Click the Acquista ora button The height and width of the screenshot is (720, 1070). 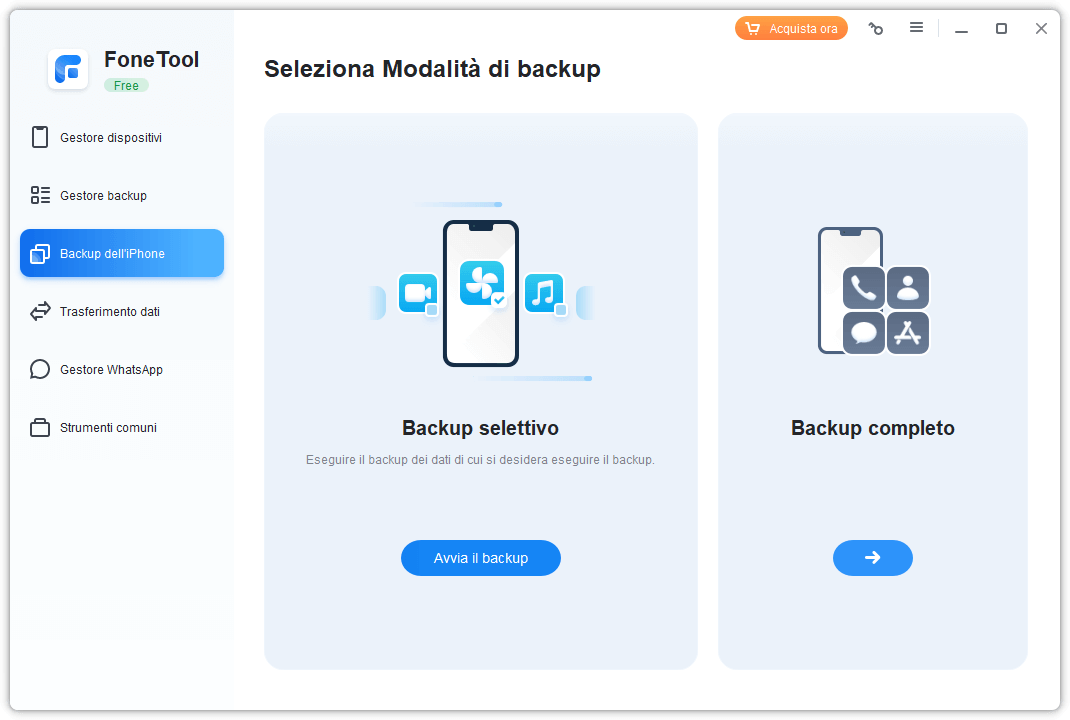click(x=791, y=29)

--

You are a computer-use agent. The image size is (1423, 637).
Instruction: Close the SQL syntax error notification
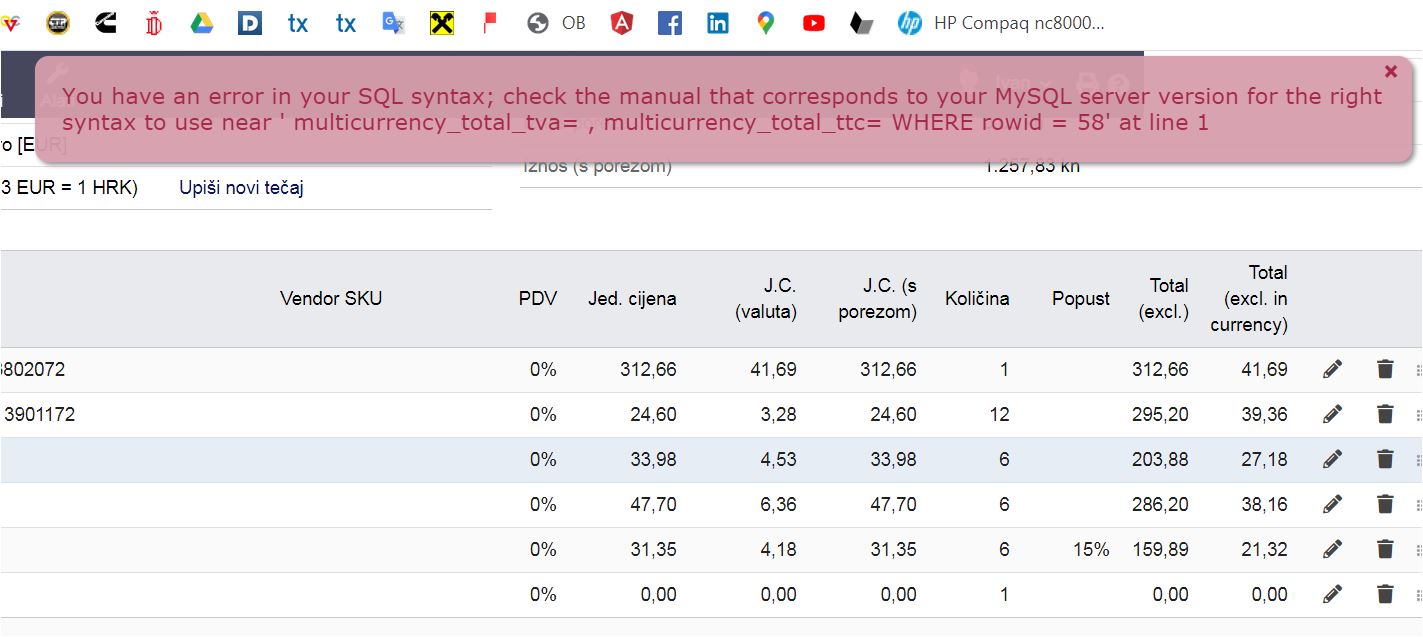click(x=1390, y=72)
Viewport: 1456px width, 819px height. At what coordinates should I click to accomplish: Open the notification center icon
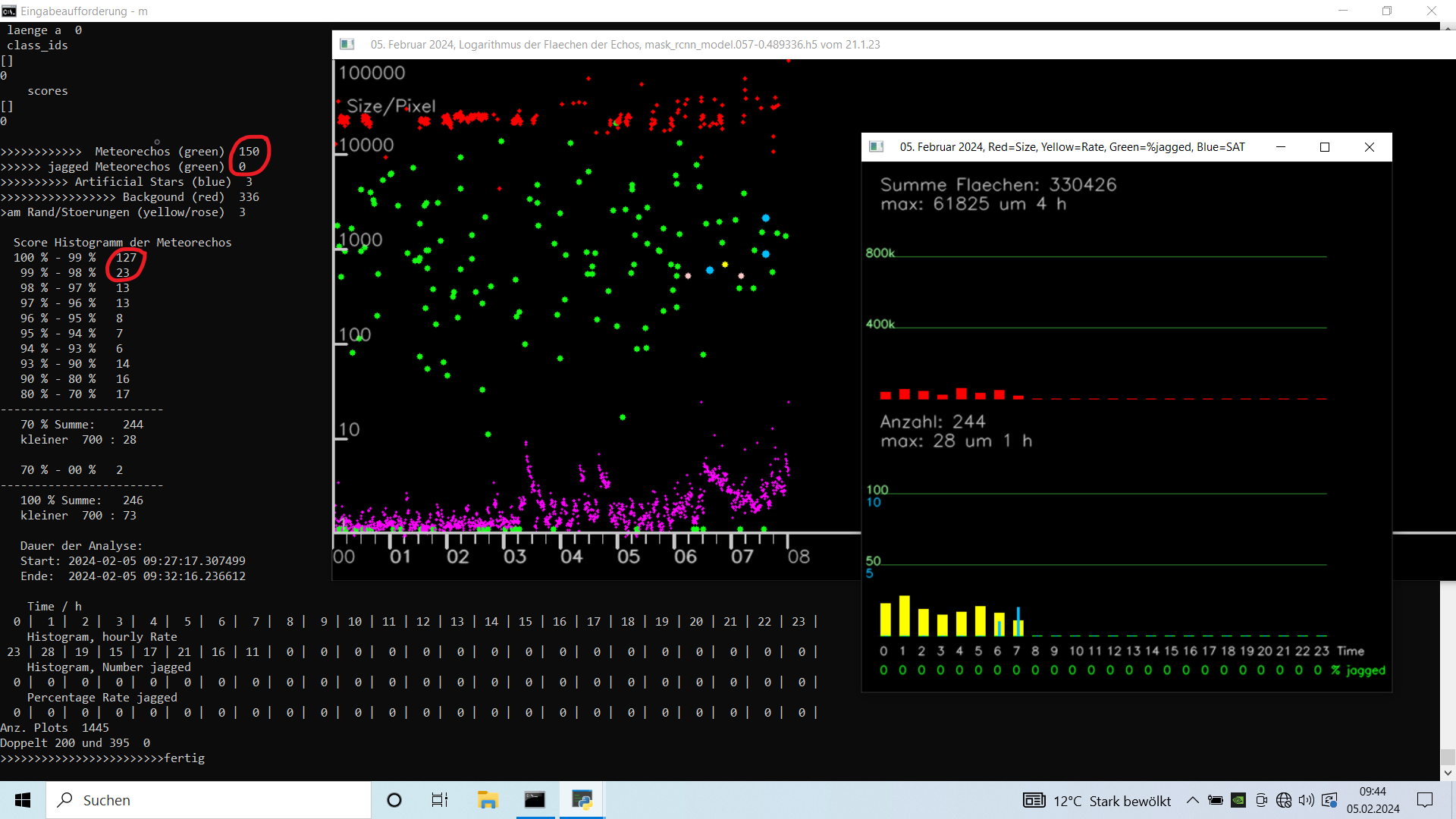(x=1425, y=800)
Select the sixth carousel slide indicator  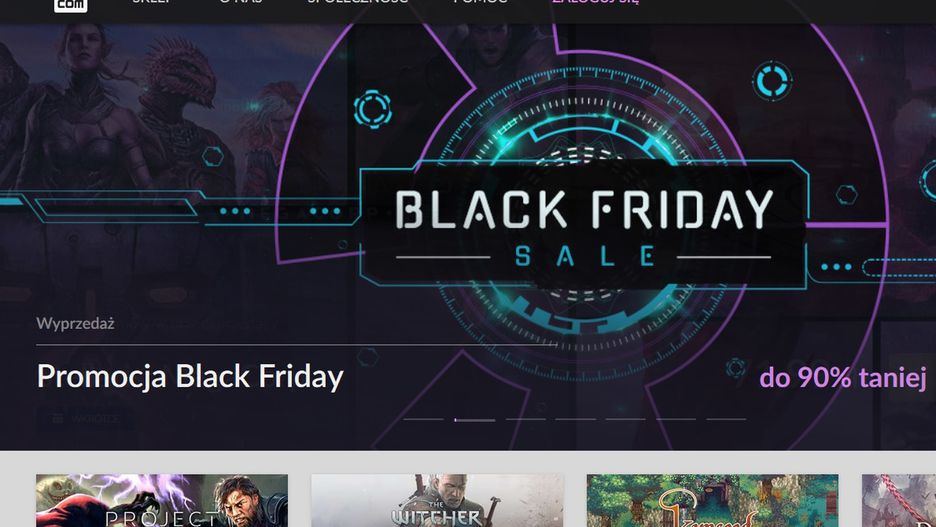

◆ **WHAT TO PRODUCE**: In the records above, find the line containing "Viewport: 1456px width, 819px" and the line containing "Select the sixth carousel slide indicator", then give both of them again word for word along with every line between. Omit any pictures.

◆ **WRITTEN ANSWER**:
Viewport: 1456px width, 819px height. At what coordinates should I click to accomplish: Open the notification center icon
(x=1425, y=800)
Select the sixth carousel slide indicator  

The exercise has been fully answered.